So this evening, Ben and I went to St Mike’s to watch a screening of The Passion. Rather predictably, we were about 5 minutes late, so arrived as Jesus was praying in the Gethsemene. This was the first time I’d seen the film and I’m still, to coin a phrase from Alyson, ruminating over it, and thought I’d use my first post to try to make some sense of what I’m thinking. (please bear with me, I’m not always the most articulate and lucid of bods)
I thought it was a brilliant film. Extremely, and unsurprisingly, moving. However, I couldn’t quite shake off a strange sensation that the film was almost trying to manipulate my feelings in places, although I’m not entirely sure how… I’m no film buff, so I’m not sure exactly what cinematic story-telling devices were used… and I didn’t like the feeling that I almost felt sceptical in places…(is it so predictable that I even feel a teensy bit guilty about that?) Was it that I was too shocked by what was shown – I don’t think so. I fully expected a film that was brutally and honestly graphic about the kind of torture our Lord endured.

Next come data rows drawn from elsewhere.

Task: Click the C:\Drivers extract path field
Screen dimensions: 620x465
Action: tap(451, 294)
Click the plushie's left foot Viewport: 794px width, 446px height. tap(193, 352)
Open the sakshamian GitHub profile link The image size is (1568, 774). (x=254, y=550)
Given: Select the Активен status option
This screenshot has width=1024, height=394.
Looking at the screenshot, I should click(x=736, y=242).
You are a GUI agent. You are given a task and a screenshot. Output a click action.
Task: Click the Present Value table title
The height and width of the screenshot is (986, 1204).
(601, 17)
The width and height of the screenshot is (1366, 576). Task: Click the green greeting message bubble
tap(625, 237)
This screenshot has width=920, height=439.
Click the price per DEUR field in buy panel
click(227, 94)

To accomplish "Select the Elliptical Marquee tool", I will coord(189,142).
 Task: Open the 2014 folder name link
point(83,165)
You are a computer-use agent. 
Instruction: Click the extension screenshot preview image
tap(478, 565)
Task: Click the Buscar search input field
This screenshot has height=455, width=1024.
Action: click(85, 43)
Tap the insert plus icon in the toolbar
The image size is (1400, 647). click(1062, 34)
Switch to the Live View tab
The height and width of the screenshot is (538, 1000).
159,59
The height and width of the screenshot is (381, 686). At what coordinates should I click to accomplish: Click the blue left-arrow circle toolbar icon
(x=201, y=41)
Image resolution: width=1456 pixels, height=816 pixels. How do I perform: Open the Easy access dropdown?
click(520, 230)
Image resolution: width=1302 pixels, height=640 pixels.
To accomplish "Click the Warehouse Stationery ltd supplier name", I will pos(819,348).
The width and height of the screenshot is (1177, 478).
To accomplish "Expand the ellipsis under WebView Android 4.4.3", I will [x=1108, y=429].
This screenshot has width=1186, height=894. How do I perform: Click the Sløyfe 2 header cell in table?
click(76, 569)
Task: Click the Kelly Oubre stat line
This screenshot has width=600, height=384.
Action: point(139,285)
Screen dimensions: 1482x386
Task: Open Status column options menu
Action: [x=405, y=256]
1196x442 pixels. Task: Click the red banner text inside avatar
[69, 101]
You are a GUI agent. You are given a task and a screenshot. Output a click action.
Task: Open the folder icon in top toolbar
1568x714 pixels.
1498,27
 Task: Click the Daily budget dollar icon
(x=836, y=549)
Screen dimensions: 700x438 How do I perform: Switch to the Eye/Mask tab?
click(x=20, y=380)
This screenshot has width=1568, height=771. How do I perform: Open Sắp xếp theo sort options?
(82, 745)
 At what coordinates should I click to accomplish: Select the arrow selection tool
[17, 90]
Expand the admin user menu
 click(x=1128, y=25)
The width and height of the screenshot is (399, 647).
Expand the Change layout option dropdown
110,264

I think that I felt (feel) that the story is (should be) moving enough without having to employ such cinematic techniques. Or maybe my English blood is exherting it’s influence, and pushing me into cynicism too readily. I felt that I should be more upset than I was. In short, I expected to bawl my eyes out. I don’t often get emotional at films, only when they are really moving. (most notably, I still to this day can not watch the stampede scene in the Lion King, I have to fast forward past the bit where Mufasa dies – mainly because my dad took me to see the film at the cinema, but that’s an issue for another day…) I don’t think I’m cold and unfeeling, I was very moved by the film, especially by the two Mary’s. But I knew how the story would end, and perhaps that was why I didn’t feel as sad as I expected; I knew that he would rise triumphantly from the grave.
I must confess to not an insignificant amount of disappointment that more wasn’t made of the resurrection. I wanted them to show more of what happened after and what that means for our world today. Although I suppose there would then be too much to cover in one film (at this point Ben suggested that they produce a sequel – something along the lines of JESUS 2: THE RESURRECTION).
I’m not sure how to end this post, which is in a way I suppose fitting as I’m still mulling over the film. I suppose I’ll watch the film again someday, and expect I’ll feel completely different.